My understanding of the bail in legislation:

Banks have balance sheets. When they experience losses on the asset side of their balance sheets, equity directly takes a hit -- that's old news. The problem is, what do you do with the bank's balance sheet once equity is wiped out? A viable bank needs capital, aka common equity. The government is defining a restructuring process that describes how the bank's balance sheet will be turned back into a viable form, so the bank can survive.

The main concept is show in the attached diagram, taken from the legislation.

View attachment 15482


Let's say you're in the middle of the diagram, a bank that has suffered losses. Equity shrinks, or is virtually wiped out, as the brave bank shareholders have incurred the big losses -- as they deserve to, the natural flip side for the enormous gains they enjoy (high risk, high reward).

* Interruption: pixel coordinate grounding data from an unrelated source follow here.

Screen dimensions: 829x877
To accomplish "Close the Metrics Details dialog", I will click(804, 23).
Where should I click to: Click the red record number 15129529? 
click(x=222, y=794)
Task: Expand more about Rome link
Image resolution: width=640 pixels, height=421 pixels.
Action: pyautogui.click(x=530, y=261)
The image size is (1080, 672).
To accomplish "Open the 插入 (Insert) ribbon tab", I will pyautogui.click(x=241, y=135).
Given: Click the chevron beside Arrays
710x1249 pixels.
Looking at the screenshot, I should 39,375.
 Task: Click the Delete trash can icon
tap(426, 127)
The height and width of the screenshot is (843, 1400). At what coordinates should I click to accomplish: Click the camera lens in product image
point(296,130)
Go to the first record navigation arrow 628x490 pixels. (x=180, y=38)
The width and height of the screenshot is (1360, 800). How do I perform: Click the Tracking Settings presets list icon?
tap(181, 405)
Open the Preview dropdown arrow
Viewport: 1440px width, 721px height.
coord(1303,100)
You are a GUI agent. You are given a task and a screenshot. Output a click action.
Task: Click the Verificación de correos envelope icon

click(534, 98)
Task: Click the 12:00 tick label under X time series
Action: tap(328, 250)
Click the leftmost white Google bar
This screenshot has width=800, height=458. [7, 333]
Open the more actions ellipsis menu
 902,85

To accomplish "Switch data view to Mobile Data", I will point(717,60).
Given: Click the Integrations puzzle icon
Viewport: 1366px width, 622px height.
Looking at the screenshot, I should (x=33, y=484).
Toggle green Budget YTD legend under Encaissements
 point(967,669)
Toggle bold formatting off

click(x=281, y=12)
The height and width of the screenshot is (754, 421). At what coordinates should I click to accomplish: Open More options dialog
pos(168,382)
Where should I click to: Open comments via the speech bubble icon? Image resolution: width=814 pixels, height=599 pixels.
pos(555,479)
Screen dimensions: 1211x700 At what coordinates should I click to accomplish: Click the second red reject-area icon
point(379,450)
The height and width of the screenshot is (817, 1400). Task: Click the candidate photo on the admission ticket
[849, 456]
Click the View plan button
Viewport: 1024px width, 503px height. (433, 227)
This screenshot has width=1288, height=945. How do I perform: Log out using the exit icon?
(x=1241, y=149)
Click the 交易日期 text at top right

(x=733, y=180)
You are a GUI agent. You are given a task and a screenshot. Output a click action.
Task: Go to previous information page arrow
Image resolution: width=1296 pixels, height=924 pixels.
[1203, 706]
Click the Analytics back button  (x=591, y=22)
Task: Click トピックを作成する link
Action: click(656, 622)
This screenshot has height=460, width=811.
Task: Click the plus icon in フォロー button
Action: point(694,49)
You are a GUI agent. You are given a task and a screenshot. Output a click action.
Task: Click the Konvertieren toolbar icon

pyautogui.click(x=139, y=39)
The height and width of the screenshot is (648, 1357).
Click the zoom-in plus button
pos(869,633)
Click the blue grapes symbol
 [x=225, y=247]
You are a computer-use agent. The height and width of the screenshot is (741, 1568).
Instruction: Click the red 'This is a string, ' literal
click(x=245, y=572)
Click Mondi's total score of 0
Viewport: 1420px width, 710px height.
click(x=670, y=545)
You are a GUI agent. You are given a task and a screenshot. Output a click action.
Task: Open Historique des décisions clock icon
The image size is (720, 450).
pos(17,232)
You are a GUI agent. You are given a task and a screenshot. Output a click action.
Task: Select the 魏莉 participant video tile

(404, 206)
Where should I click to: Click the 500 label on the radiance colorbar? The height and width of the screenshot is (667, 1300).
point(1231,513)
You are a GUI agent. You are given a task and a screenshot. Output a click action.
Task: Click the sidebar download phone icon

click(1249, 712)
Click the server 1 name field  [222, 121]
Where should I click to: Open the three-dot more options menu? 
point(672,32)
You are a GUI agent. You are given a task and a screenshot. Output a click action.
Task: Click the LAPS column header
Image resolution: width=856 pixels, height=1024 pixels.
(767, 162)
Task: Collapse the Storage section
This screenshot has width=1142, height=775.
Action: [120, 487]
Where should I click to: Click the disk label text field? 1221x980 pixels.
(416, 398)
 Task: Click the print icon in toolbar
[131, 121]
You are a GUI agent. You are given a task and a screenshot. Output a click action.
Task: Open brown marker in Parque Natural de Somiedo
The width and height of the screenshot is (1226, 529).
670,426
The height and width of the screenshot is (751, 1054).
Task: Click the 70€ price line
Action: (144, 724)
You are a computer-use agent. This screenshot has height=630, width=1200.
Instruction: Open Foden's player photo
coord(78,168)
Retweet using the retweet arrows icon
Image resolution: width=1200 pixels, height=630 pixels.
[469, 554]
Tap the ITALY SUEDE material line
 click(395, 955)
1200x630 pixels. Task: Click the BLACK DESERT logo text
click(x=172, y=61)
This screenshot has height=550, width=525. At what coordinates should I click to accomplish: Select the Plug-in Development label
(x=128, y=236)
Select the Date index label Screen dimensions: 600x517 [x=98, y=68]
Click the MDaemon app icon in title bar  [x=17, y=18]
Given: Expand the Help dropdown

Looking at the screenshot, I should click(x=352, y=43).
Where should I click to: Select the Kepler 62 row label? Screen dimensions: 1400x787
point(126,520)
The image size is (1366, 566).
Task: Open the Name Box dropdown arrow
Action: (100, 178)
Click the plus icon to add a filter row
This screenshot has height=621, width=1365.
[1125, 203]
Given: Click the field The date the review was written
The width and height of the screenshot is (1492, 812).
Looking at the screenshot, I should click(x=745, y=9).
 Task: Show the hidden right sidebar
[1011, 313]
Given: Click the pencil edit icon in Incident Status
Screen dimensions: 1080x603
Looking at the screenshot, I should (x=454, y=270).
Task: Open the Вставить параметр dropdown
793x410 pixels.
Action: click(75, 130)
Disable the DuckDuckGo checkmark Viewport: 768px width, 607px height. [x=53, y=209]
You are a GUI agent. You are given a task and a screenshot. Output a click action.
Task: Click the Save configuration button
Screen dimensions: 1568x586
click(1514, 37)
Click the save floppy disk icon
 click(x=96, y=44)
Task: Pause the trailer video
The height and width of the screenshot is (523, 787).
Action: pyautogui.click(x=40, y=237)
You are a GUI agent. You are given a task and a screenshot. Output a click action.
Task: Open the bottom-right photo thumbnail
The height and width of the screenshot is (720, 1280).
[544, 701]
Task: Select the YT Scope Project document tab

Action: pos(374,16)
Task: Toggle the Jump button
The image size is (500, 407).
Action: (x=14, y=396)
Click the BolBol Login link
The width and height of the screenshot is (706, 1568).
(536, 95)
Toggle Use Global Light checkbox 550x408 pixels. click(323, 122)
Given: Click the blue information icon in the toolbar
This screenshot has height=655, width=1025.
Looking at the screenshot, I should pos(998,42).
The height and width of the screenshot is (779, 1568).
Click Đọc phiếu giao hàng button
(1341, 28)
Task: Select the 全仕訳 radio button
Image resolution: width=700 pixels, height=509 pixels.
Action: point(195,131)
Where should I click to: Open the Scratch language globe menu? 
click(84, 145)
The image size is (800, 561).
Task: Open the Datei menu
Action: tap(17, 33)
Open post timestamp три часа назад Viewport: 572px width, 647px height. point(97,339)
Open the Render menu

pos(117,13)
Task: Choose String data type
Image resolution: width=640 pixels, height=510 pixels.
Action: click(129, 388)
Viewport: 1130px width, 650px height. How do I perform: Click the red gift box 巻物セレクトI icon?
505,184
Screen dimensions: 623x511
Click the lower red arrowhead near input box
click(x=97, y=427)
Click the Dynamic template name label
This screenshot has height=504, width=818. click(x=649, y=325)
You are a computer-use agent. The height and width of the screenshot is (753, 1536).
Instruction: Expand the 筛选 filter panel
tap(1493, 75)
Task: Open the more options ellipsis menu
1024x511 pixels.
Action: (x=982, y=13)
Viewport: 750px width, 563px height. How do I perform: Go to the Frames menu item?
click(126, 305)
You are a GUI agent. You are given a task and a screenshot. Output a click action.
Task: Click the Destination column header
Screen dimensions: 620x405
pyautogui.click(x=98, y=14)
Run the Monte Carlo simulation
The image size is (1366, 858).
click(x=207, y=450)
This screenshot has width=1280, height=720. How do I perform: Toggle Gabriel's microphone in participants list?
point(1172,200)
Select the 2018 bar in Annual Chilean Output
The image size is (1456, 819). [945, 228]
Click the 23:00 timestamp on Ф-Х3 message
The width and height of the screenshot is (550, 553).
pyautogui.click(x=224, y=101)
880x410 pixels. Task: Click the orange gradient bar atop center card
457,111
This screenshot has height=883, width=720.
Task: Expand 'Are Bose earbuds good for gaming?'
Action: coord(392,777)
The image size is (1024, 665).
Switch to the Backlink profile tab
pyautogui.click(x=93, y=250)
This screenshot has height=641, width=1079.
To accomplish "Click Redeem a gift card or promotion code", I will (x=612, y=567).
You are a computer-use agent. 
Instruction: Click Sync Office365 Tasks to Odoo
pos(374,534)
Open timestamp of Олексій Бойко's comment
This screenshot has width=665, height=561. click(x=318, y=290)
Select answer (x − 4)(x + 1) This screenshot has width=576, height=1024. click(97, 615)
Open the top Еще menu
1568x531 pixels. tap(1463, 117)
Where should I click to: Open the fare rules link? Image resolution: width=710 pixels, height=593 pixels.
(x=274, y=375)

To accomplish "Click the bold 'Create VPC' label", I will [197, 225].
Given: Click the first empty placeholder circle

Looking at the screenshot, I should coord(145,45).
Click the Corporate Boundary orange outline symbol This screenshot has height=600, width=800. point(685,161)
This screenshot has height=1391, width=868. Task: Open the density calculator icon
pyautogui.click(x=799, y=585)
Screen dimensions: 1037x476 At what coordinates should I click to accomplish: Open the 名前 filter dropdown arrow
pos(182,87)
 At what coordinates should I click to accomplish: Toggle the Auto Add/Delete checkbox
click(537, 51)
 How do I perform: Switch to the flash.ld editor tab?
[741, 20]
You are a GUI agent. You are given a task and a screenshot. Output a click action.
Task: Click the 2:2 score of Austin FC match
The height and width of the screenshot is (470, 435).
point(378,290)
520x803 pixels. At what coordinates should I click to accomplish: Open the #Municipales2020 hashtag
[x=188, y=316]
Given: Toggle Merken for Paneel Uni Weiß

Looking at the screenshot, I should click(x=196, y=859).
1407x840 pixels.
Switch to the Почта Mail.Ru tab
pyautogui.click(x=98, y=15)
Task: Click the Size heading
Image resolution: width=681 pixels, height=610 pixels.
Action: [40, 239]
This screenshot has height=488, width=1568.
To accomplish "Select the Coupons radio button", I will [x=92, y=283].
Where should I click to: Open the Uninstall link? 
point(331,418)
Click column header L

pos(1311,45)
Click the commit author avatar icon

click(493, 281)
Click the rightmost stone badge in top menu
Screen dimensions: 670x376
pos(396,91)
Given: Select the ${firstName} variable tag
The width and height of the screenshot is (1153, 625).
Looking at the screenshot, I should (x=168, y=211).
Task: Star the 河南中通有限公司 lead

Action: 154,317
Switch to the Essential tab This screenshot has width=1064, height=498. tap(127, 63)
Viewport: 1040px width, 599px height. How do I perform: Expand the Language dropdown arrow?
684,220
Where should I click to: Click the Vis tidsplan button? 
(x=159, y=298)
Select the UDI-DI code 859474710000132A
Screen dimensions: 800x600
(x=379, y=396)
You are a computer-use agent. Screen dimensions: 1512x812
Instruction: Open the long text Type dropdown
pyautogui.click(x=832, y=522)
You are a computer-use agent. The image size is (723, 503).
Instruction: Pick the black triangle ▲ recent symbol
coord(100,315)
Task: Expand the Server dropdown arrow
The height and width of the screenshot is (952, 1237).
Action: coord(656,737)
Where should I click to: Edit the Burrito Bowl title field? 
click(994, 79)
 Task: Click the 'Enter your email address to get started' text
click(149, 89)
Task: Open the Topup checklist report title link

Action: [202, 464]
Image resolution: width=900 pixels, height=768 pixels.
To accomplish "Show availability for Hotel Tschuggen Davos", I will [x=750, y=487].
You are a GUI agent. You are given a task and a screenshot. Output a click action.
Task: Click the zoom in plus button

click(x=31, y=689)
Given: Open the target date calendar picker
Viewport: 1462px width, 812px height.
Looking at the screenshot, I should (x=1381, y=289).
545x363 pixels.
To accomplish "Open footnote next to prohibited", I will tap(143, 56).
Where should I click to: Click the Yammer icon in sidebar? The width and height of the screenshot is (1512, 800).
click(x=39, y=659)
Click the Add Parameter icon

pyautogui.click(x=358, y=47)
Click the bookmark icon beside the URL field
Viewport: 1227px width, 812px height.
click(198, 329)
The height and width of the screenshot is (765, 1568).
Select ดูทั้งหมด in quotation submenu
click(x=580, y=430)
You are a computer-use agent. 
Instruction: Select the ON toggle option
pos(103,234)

At this point you have a broken bank. The CDIC takes control and restructures the balance sheet. To make the bank's balance sheet normal again, the government converts various things into equity: preferred shares and subordinated debt. The legislation points out that virtually all instruments of this kind are already eligible for bail-ins, because since 2013, any capital instruments issued by banks have been categorized as NVCC and subject to bail-in.

The legislation seems very and sensible. They spell out that deposits are NOT subject to bail-in. That means that deposits will not be lost in this balance sheet transformation. Deposits are safe.

*So who eats the losses?* Common equity holders first, of course. After them, some combination of preferred shareholders and bank bondholders. This might surprise some investors who mistakenly believe that preferreds and bonds are safe. During this kind of balance sheet transformation, equity value gets decimated. I expect that everyone in these groups would lose a lot of their investment.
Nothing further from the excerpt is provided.